If the idea of bringing Sade into contact with Marat in his final hour is my own invention, the picture of Marat at this time accords with fact. The psychosomatic skin disease from which he suffered in the last years of his life a legacy of privation in the cellars in which he hid forced him to spend many hours in the bath in order to soothe his itching. And here he was on Saturday, 13 July 1793, when Charlotte Corday came three times to his door before she gained entry and stabbed him.

Marat's words in the play correspond in content and often almost exactly in expression with the writings he left behind. What is said about the various phases of his life is also authentic.
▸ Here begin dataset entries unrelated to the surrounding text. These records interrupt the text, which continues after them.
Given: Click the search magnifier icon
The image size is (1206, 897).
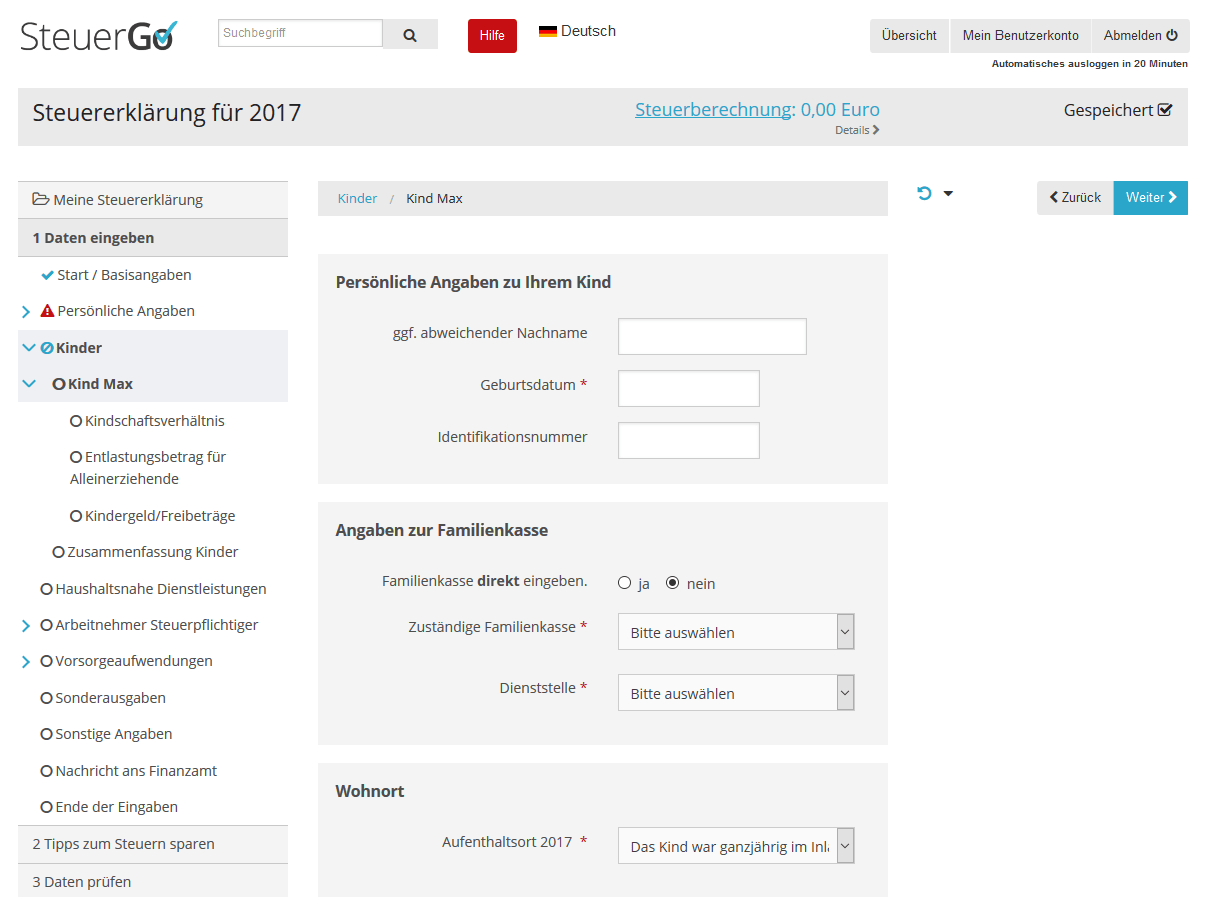Looking at the screenshot, I should 409,33.
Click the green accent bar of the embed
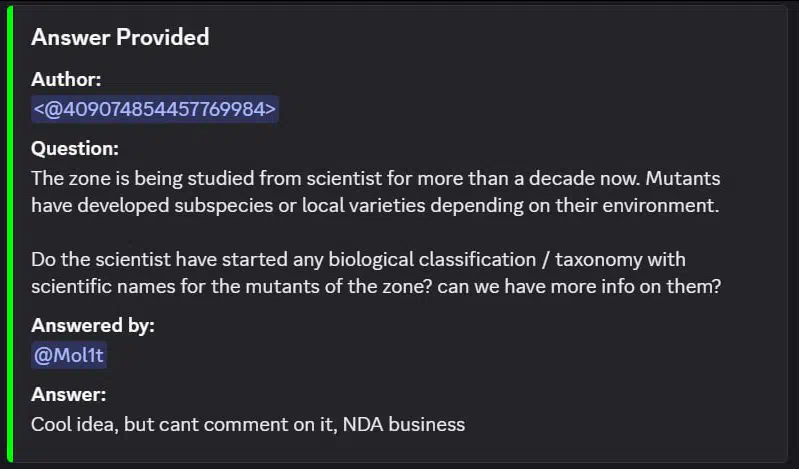The width and height of the screenshot is (799, 469). pos(10,234)
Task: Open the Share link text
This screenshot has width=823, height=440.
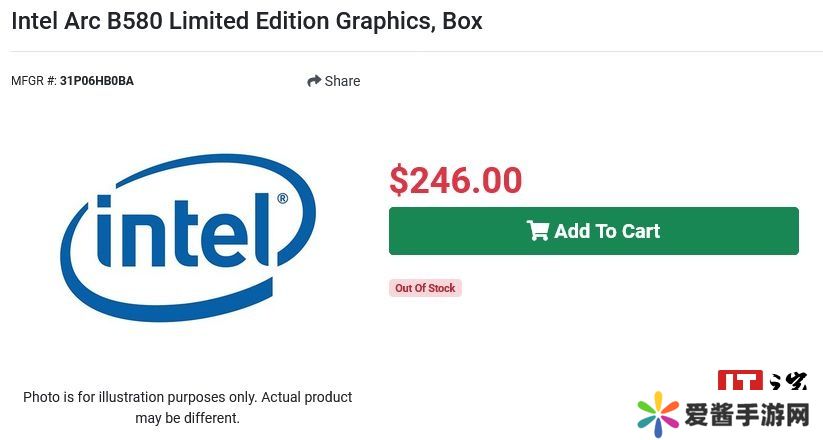Action: click(x=342, y=81)
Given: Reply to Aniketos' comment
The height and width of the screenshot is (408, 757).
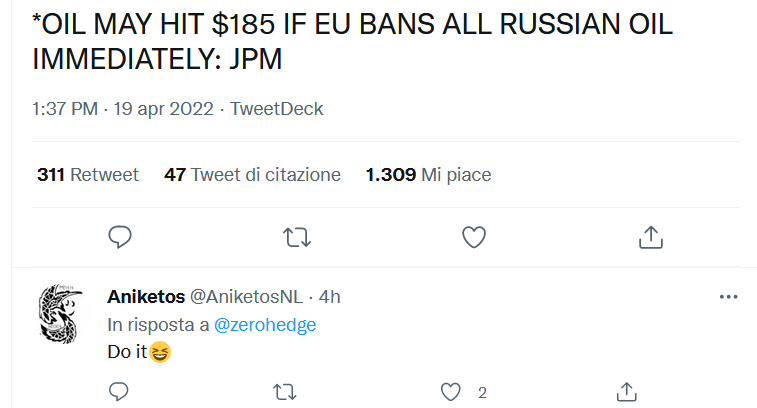Looking at the screenshot, I should [118, 392].
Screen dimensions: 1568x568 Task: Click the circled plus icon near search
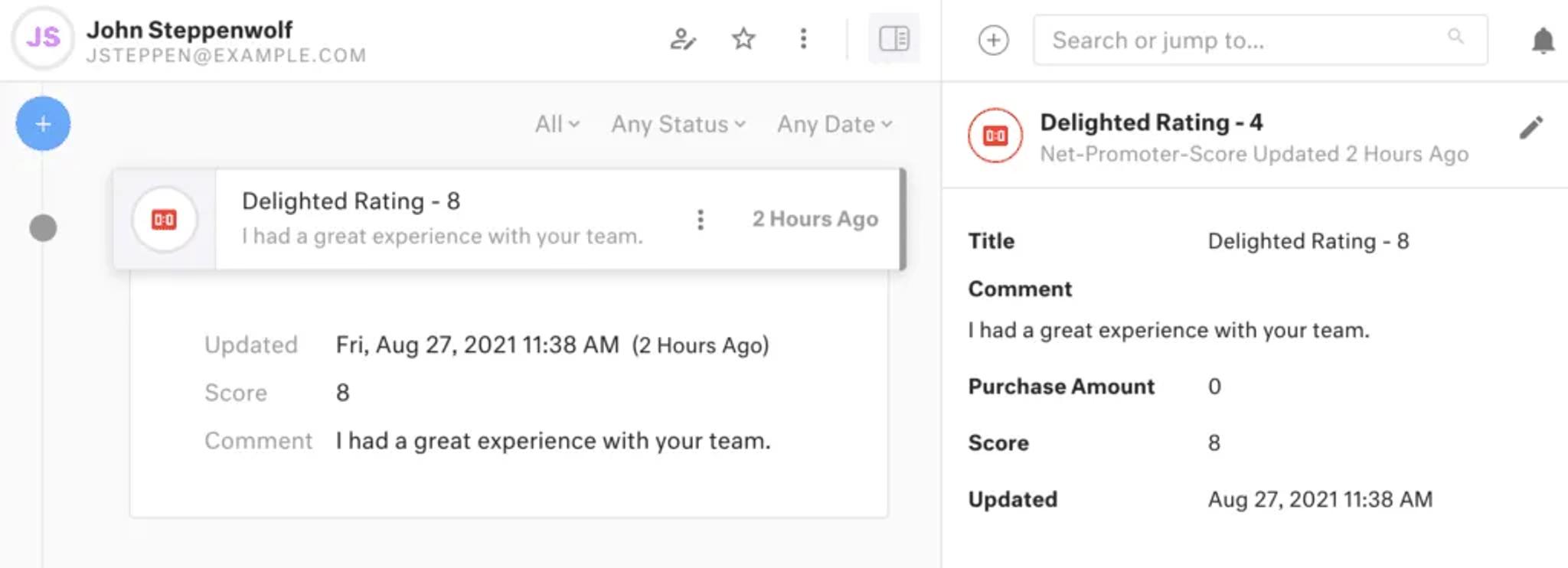pyautogui.click(x=993, y=40)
He left home at the age of sixteen, studied medicine, lived for some years in England, was renowned as a physician, misunderstood as a scientist, won social honours. Subsequently, however, after subjecting society to the shafts of his criticism, he placed himself entirely in the service of the Revolution and, an account of his violent and uncompromising character, was made the scapegoat for many acts of cruelty.

It was not until the beginning of the present century that writers like Rosbroy, Bax and Gottschalk began to revise the usual one sided view of Marat and to draw attention to the acuteness of his political and scientific arguments. Scarcely any other personality of the French Revolution has been depicted in so revolting and bloodthirsty a light by the bourgeois historians of the nineteenth century as Marat. This is not really surprising, since his ideas lead in a direct line to Marxism, though they also come perilously near to the idea of dictatorship, even when he himself protested, 'Dictator: the word must be abolished. I hate anything to do with masters and slaves.'

From our vantage point today we must bear in mind that Marat was one of those who were in the process of building the socialist image, and that much in his ideas of change by forceful means was still undigested or overreached itself. Beside him in the play I have placed the former priest Jacques Roux, who surpassed Marat in his rabble rousing and passionate pacifism. I have ignored the fact that Marat in the last days of his life turned away from Roux and, perhaps in an attack of persecution mania, disowned him. Roux, one of the most fascinating personalities of the Revolution, is here given the function of a champion and perfectionist, an alter ego against whom Marat's ideas can be measured.

I have also taken liberties in the portrayal of Duperret, the Girondist deputy. Here he is shown as the conservative patriot, one of many thousands of similar sort. He is also pressed into service as Charlotte Corday's lover, a role held in reality by a M. Tournelis, who left Caen to join the royalist refugees in Koblenz. In leaving him out of account I have acted entirely in the spirit of the Revolution itself, in the confusion of which no one was very exact in the matter of accusations and recriminations: poor Duperret himself, for instance, to whom Charlotte Corday has been recommended by the rebel group in Caen, had to pay for their brief encounter with his head. Charlotte Corday had in fact let nobody into her secret. Schooled by convent life in the art of ecstatic withdrawal, she went her way alone and, with thoughts of Joan of Arc and the biblical Judith in mind, made a saint out of herself.